Collected data
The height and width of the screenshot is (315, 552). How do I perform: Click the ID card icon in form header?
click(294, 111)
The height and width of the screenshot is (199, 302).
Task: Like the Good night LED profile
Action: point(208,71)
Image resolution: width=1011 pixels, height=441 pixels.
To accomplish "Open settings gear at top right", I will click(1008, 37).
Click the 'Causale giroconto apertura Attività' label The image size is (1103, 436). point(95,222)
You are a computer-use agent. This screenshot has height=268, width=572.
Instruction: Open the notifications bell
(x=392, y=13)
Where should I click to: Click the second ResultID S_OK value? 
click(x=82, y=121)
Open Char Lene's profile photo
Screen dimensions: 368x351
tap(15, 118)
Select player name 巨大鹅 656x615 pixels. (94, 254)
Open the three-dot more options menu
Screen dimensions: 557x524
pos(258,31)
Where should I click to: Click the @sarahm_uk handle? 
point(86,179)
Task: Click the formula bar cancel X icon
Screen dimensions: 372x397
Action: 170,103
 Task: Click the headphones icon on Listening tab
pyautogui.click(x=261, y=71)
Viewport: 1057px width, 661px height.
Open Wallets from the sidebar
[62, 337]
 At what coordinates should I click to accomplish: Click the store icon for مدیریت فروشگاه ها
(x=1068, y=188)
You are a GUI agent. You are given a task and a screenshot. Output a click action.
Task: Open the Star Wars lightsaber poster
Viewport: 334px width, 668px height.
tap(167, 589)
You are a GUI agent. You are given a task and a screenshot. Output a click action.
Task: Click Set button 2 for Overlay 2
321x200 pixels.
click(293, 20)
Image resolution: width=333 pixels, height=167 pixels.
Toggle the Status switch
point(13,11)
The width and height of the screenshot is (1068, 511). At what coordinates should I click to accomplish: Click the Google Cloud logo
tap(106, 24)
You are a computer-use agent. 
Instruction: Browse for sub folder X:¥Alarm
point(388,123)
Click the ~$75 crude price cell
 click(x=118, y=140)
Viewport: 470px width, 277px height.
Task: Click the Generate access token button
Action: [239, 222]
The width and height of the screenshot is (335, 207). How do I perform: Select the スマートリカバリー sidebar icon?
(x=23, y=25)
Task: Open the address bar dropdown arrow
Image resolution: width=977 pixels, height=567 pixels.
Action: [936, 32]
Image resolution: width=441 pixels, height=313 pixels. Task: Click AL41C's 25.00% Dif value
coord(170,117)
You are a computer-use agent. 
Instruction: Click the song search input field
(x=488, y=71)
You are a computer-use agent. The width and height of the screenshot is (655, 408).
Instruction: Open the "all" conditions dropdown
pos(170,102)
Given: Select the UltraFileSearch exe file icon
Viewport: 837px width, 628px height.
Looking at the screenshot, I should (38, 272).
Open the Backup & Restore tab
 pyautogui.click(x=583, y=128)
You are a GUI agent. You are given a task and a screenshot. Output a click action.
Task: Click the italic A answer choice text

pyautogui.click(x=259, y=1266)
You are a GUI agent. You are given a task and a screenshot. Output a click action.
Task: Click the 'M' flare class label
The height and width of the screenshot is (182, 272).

Problem ▸ Exactly as written, transcribe each line of the data.

Output of the task ▸
The height and width of the screenshot is (315, 552). How do I perform: Click the ID card icon in form header?
click(294, 111)
The height and width of the screenshot is (199, 302).
Task: Like the Good night LED profile
Action: point(208,71)
Image resolution: width=1011 pixels, height=441 pixels.
To accomplish "Open settings gear at top right", I will click(1008, 37).
Click the 'Causale giroconto apertura Attività' label The image size is (1103, 436). point(95,222)
You are a computer-use agent. This screenshot has height=268, width=572.
Instruction: Open the notifications bell
(x=392, y=13)
Where should I click to: Click the second ResultID S_OK value? 
click(x=82, y=121)
Open Char Lene's profile photo
Screen dimensions: 368x351
tap(15, 118)
Select player name 巨大鹅 656x615 pixels. (94, 254)
Open the three-dot more options menu
Screen dimensions: 557x524
pos(258,31)
Where should I click to: Click the @sarahm_uk handle? 
point(86,179)
Task: Click the formula bar cancel X icon
Screen dimensions: 372x397
Action: 170,103
 Task: Click the headphones icon on Listening tab
pyautogui.click(x=261, y=71)
Viewport: 1057px width, 661px height.
Open Wallets from the sidebar
[62, 337]
 At what coordinates should I click to accomplish: Click the store icon for مدیریت فروشگاه ها
(x=1068, y=188)
You are a GUI agent. You are given a task and a screenshot. Output a click action.
Task: Open the Star Wars lightsaber poster
Viewport: 334px width, 668px height.
tap(167, 589)
You are a GUI agent. You are given a task and a screenshot. Output a click action.
Task: Click Set button 2 for Overlay 2
321x200 pixels.
click(293, 20)
Image resolution: width=333 pixels, height=167 pixels.
Toggle the Status switch
point(13,11)
The width and height of the screenshot is (1068, 511). At what coordinates should I click to accomplish: Click the Google Cloud logo
tap(106, 24)
You are a computer-use agent. 
Instruction: Browse for sub folder X:¥Alarm
point(388,123)
Click the ~$75 crude price cell
 click(x=118, y=140)
Viewport: 470px width, 277px height.
Task: Click the Generate access token button
Action: [239, 222]
The width and height of the screenshot is (335, 207). How do I perform: Select the スマートリカバリー sidebar icon?
(x=23, y=25)
Task: Open the address bar dropdown arrow
Image resolution: width=977 pixels, height=567 pixels.
Action: [936, 32]
Image resolution: width=441 pixels, height=313 pixels. Task: Click AL41C's 25.00% Dif value
coord(170,117)
You are a computer-use agent. 
Instruction: Click the song search input field
(x=488, y=71)
You are a computer-use agent. The width and height of the screenshot is (655, 408).
Instruction: Open the "all" conditions dropdown
pos(170,102)
Given: Select the UltraFileSearch exe file icon
Viewport: 837px width, 628px height.
Looking at the screenshot, I should (38, 272).
Open the Backup & Restore tab
 pyautogui.click(x=583, y=128)
You are a GUI agent. You are given a task and a screenshot. Output a click action.
Task: Click the italic A answer choice text

pyautogui.click(x=259, y=1266)
You are a GUI agent. You are given a task and a screenshot. Output a click action.
Task: Click the 'M' flare class label
The height and width of the screenshot is (182, 272).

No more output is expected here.